### [SOURCE DATA]
* * * *

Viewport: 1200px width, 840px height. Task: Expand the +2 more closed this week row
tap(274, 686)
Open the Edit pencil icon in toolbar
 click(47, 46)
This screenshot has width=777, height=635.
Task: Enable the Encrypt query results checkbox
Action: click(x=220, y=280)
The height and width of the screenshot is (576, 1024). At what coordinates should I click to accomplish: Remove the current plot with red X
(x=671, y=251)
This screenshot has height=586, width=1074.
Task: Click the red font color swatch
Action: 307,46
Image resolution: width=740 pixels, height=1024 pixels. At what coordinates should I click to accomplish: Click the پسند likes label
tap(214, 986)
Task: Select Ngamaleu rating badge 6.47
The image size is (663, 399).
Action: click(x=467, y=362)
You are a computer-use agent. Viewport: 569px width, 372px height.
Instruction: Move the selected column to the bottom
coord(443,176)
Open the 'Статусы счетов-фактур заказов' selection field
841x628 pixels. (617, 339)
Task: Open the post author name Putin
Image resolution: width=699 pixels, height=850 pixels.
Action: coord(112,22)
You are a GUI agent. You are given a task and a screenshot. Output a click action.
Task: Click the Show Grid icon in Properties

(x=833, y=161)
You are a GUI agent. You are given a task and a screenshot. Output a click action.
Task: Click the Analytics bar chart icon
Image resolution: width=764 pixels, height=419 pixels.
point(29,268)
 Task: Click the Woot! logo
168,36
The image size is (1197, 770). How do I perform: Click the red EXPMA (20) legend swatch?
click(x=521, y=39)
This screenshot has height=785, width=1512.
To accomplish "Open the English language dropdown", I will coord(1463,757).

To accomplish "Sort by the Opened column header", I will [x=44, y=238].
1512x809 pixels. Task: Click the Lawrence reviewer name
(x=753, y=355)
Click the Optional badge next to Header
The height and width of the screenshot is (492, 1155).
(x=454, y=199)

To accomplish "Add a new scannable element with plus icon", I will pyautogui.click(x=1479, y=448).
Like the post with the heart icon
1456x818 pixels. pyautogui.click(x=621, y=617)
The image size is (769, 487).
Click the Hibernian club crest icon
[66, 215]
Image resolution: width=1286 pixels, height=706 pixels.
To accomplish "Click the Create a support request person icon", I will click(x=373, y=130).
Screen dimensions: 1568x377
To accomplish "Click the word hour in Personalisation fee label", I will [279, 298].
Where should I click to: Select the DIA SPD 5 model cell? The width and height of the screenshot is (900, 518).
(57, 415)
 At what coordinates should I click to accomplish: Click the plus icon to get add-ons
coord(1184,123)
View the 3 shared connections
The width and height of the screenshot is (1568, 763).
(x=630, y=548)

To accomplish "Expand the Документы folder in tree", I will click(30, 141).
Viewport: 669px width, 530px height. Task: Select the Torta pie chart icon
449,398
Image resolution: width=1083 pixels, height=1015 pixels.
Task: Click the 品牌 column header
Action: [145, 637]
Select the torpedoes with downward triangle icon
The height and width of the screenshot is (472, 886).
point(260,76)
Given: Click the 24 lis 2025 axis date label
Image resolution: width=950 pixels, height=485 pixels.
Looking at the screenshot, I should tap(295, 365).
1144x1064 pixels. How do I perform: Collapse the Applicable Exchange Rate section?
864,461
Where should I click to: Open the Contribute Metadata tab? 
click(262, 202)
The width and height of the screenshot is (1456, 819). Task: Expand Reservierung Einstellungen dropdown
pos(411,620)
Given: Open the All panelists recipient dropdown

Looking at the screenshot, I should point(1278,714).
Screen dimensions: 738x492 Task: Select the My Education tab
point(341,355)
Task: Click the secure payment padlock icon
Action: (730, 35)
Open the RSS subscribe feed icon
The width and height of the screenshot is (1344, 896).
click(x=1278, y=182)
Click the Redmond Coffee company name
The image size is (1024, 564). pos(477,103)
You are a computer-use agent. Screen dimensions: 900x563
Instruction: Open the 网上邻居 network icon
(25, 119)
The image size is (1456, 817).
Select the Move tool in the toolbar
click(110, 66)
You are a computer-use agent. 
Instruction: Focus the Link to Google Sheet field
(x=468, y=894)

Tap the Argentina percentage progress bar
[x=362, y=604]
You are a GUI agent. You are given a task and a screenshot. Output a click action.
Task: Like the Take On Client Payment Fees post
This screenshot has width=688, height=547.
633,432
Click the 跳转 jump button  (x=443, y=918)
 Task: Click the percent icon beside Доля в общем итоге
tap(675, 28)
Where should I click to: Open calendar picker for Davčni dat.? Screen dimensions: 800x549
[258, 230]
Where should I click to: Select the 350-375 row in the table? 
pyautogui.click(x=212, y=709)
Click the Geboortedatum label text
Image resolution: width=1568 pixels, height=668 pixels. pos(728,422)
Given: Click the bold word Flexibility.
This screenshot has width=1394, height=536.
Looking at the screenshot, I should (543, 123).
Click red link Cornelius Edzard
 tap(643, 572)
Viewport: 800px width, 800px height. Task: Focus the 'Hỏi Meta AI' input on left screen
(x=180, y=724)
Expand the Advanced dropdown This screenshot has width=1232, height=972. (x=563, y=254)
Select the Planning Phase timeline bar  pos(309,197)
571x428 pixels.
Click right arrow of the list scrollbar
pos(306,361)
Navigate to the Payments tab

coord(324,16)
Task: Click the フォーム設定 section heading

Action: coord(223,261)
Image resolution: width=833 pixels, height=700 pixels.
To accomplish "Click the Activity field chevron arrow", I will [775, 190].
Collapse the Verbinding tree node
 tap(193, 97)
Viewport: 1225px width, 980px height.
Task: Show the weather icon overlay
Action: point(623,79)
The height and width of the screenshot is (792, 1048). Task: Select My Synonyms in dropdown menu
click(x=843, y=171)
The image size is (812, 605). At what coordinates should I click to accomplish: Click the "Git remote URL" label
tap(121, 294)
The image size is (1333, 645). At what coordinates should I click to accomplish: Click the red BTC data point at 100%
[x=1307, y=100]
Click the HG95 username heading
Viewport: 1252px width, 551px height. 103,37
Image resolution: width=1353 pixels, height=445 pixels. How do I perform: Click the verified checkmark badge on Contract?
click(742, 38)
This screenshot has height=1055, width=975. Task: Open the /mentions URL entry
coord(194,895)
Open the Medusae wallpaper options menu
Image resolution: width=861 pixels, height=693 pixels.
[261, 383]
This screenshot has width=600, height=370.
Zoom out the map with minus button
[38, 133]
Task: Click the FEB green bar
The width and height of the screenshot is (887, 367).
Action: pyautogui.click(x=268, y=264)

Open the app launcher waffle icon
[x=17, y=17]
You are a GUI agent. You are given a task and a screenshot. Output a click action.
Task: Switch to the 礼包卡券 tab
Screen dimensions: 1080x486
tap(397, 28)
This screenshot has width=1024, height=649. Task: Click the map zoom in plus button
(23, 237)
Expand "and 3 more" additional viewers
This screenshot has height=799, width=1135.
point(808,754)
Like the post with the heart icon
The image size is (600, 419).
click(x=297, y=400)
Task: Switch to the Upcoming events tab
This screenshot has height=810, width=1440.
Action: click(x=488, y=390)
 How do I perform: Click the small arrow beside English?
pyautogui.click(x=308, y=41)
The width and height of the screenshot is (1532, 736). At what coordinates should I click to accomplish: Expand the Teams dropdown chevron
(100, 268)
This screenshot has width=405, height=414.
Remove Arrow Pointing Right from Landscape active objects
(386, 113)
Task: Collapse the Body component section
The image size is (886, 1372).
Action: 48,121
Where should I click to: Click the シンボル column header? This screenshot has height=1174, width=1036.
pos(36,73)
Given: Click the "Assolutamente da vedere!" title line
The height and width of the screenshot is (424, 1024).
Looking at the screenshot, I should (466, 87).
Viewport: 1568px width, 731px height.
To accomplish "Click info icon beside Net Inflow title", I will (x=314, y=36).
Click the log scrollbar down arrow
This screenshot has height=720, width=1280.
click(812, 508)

* * * *

### [PROBLEM REQUIREMENTS]
Find the lines in the records that contain the word "Switch", then copy every one of them.

### [RESPONSE TO THIS EXERCISE]
Task: Switch to the 礼包卡券 tab
Task: Switch to the Upcoming events tab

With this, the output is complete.